§ Supplied material
----

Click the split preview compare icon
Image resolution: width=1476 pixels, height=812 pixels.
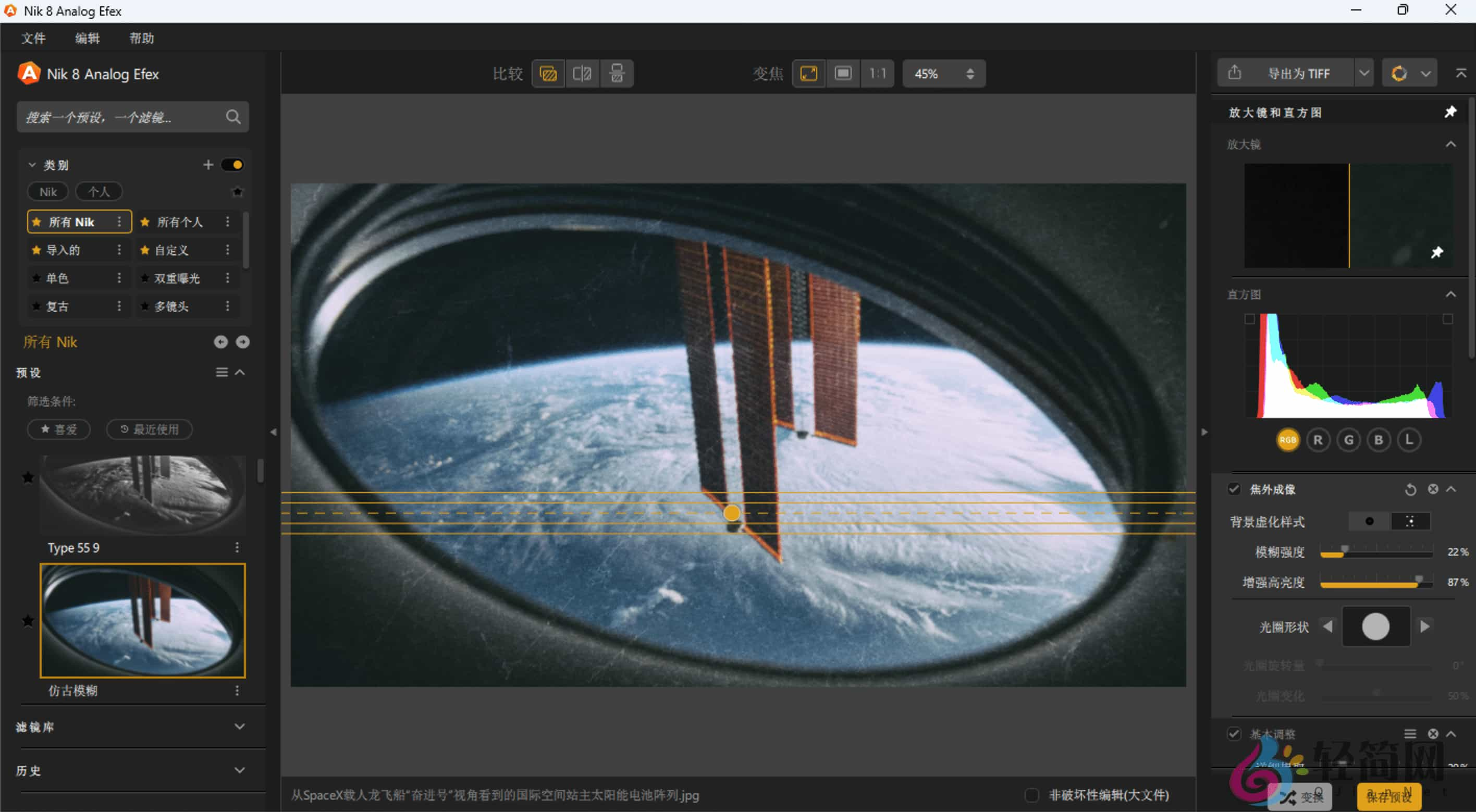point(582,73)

----

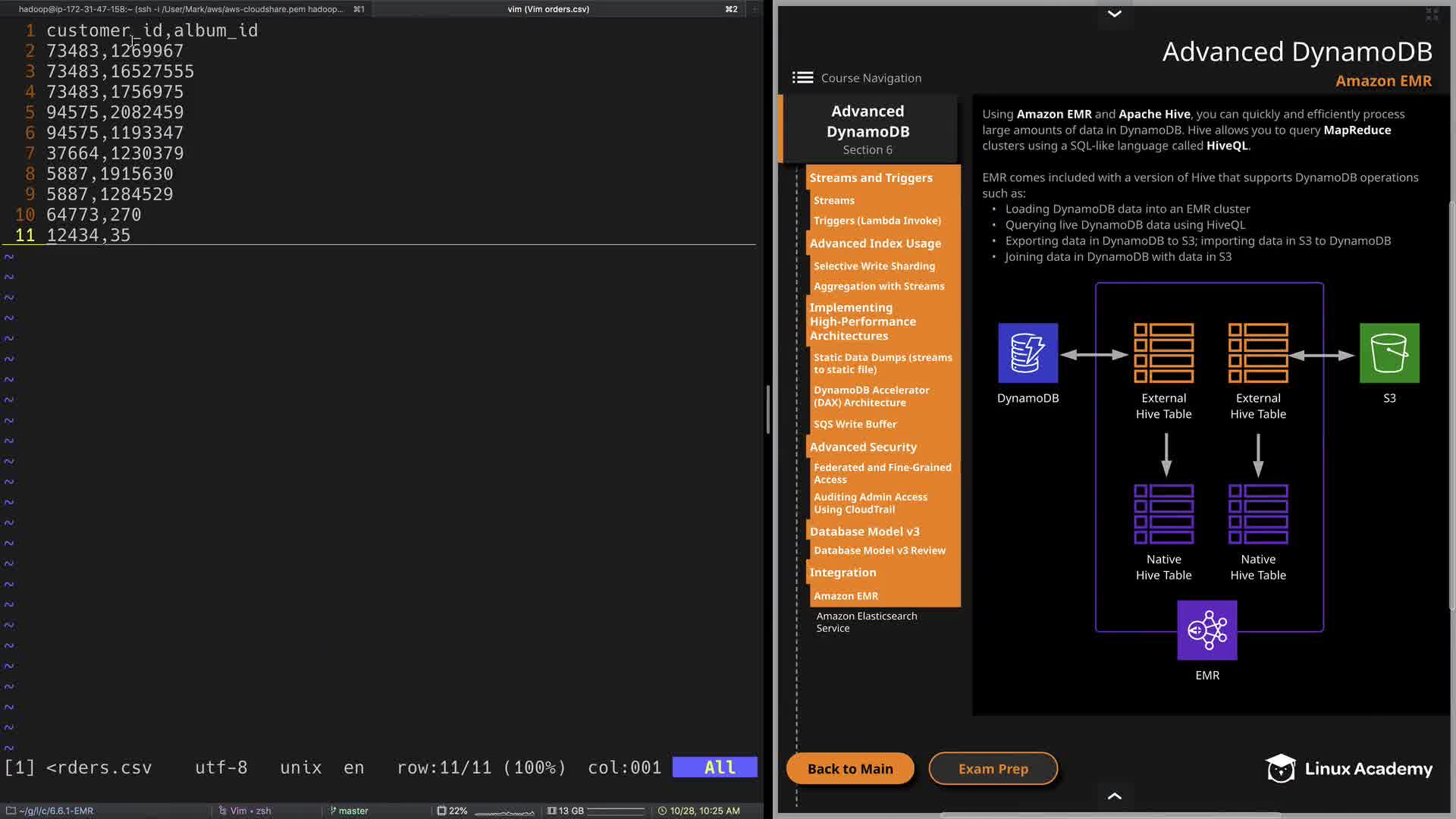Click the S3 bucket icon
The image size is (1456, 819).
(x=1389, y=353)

----

§ Problem statement
Can you reproduce word for word the entries starting at the line containing "Click the S3 bucket icon" and ending at the line containing "(x=1389, y=353)", with both of those lines included? Leave out the pictures.

§ Expected answer
Click the S3 bucket icon
The image size is (1456, 819).
(x=1389, y=353)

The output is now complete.